Produced by Anne Soulard, Tiffany Vergon and the Online Distributed Proofreading Team

THE FRENCH IN THE HEART OF AMERICA

BY JOHN FINLEY

PREFACE

Most of what is here written was spoken many months ago in the Amphithéâtre Richelieu of the Sorbonne, in Paris, and some of it in Lille, Nancy, Dijon, Lyons, Grenoble, Montpellier, Toulouse, Bordeaux, Poitiers, Rennes, and Caen; and all of it was in the American publisher's hands before the great war came, effacing, with its nearer adventures, perils, sufferings, and anxieties, the dim memories of the days when the French pioneers were out in the Mississippi Valley, "The Heart of America."

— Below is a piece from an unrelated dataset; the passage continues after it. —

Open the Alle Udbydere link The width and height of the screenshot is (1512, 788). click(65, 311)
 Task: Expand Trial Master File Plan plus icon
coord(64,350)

As it was spoken, the purpose was to freshen and brighten for the French the memory of what some of them had seemingly wished to forget and to visualize to them the vigorous, hopeful, achieving life that is passing before that background of Gallic venturing and praying. It was planned also to publish the book simultaneously in France; and, less than a week before the then undreamed-of war, the manuscript was carried for that purpose to Paris and left for translation in the hands of Madame Boutroux, the wife of the beloved and eminent Émile Boutroux, head of the Fondation Thiers, and sister of the illustrious Henri Poincaré. But wounded soldiers soon came to fill the chambers of the scholars there, and the wife and mother has had to give all her thought to those who have hazarded their all for the France that is.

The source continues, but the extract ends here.